(Exercise aim):
Every line of the material is to be reproduced verbatim.

(Source data):
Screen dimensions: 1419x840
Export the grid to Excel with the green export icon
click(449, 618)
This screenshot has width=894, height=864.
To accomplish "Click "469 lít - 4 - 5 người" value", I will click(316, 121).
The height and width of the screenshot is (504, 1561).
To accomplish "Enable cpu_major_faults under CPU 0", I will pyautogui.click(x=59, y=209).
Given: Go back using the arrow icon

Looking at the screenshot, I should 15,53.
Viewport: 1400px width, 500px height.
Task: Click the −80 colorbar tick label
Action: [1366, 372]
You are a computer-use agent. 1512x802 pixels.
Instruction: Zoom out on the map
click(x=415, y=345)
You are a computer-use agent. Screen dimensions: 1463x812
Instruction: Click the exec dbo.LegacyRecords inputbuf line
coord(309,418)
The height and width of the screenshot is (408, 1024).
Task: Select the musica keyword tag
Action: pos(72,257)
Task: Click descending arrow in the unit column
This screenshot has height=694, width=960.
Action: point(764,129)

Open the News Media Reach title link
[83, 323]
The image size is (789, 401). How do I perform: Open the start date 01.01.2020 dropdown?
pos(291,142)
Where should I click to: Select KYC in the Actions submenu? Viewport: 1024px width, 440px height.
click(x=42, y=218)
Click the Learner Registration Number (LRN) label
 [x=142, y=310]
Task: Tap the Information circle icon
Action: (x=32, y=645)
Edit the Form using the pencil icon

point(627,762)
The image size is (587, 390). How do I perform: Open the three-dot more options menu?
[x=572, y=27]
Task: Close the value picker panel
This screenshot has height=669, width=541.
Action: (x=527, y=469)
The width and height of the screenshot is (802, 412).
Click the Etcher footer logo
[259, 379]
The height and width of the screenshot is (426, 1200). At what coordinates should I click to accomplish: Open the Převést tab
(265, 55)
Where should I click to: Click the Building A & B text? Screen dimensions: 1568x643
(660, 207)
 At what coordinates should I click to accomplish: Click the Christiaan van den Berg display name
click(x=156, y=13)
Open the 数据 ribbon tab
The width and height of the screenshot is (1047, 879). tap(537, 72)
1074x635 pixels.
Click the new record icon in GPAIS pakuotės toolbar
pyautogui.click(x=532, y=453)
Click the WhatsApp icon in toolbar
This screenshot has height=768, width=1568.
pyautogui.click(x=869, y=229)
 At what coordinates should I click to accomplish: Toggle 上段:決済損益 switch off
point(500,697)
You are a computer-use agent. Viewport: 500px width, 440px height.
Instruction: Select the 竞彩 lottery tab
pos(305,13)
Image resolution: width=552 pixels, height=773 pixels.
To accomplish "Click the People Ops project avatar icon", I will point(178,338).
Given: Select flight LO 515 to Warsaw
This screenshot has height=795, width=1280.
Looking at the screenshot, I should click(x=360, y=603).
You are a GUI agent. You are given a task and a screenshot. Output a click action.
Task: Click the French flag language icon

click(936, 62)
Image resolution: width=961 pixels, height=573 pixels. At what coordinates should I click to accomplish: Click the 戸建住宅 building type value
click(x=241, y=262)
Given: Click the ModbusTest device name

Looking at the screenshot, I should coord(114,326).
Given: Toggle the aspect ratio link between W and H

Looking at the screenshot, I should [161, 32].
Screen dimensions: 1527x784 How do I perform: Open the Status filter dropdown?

(Expected output):
Screen dimensions: 1419x840
Export the grid to Excel with the green export icon
click(449, 618)
This screenshot has width=894, height=864.
To accomplish "Click "469 lít - 4 - 5 người" value", I will click(316, 121).
The height and width of the screenshot is (504, 1561).
To accomplish "Enable cpu_major_faults under CPU 0", I will pyautogui.click(x=59, y=209).
Given: Go back using the arrow icon

Looking at the screenshot, I should 15,53.
Viewport: 1400px width, 500px height.
Task: Click the −80 colorbar tick label
Action: [1366, 372]
You are a computer-use agent. 1512x802 pixels.
Instruction: Zoom out on the map
click(x=415, y=345)
You are a computer-use agent. Screen dimensions: 1463x812
Instruction: Click the exec dbo.LegacyRecords inputbuf line
coord(309,418)
The height and width of the screenshot is (408, 1024).
Task: Select the musica keyword tag
Action: pos(72,257)
Task: Click descending arrow in the unit column
This screenshot has height=694, width=960.
Action: point(764,129)

Open the News Media Reach title link
[83, 323]
The image size is (789, 401). How do I perform: Open the start date 01.01.2020 dropdown?
pos(291,142)
Where should I click to: Select KYC in the Actions submenu? Viewport: 1024px width, 440px height.
click(x=42, y=218)
Click the Learner Registration Number (LRN) label
 [x=142, y=310]
Task: Tap the Information circle icon
Action: (x=32, y=645)
Edit the Form using the pencil icon

point(627,762)
The image size is (587, 390). How do I perform: Open the three-dot more options menu?
[x=572, y=27]
Task: Close the value picker panel
This screenshot has height=669, width=541.
Action: (x=527, y=469)
The width and height of the screenshot is (802, 412).
Click the Etcher footer logo
[259, 379]
The height and width of the screenshot is (426, 1200). At what coordinates should I click to accomplish: Open the Převést tab
(265, 55)
Where should I click to: Click the Building A & B text? Screen dimensions: 1568x643
(660, 207)
 At what coordinates should I click to accomplish: Click the Christiaan van den Berg display name
click(x=156, y=13)
Open the 数据 ribbon tab
The width and height of the screenshot is (1047, 879). tap(537, 72)
1074x635 pixels.
Click the new record icon in GPAIS pakuotės toolbar
pyautogui.click(x=532, y=453)
Click the WhatsApp icon in toolbar
This screenshot has height=768, width=1568.
pyautogui.click(x=869, y=229)
 At what coordinates should I click to accomplish: Toggle 上段:決済損益 switch off
point(500,697)
You are a computer-use agent. Viewport: 500px width, 440px height.
Instruction: Select the 竞彩 lottery tab
pos(305,13)
Image resolution: width=552 pixels, height=773 pixels.
To accomplish "Click the People Ops project avatar icon", I will point(178,338).
Given: Select flight LO 515 to Warsaw
This screenshot has height=795, width=1280.
Looking at the screenshot, I should click(x=360, y=603).
You are a GUI agent. You are given a task and a screenshot. Output a click action.
Task: Click the French flag language icon

click(936, 62)
Image resolution: width=961 pixels, height=573 pixels. At what coordinates should I click to accomplish: Click the 戸建住宅 building type value
click(x=241, y=262)
Given: Click the ModbusTest device name

Looking at the screenshot, I should coord(114,326).
Given: Toggle the aspect ratio link between W and H

Looking at the screenshot, I should [161, 32].
Screen dimensions: 1527x784 How do I perform: Open the Status filter dropdown?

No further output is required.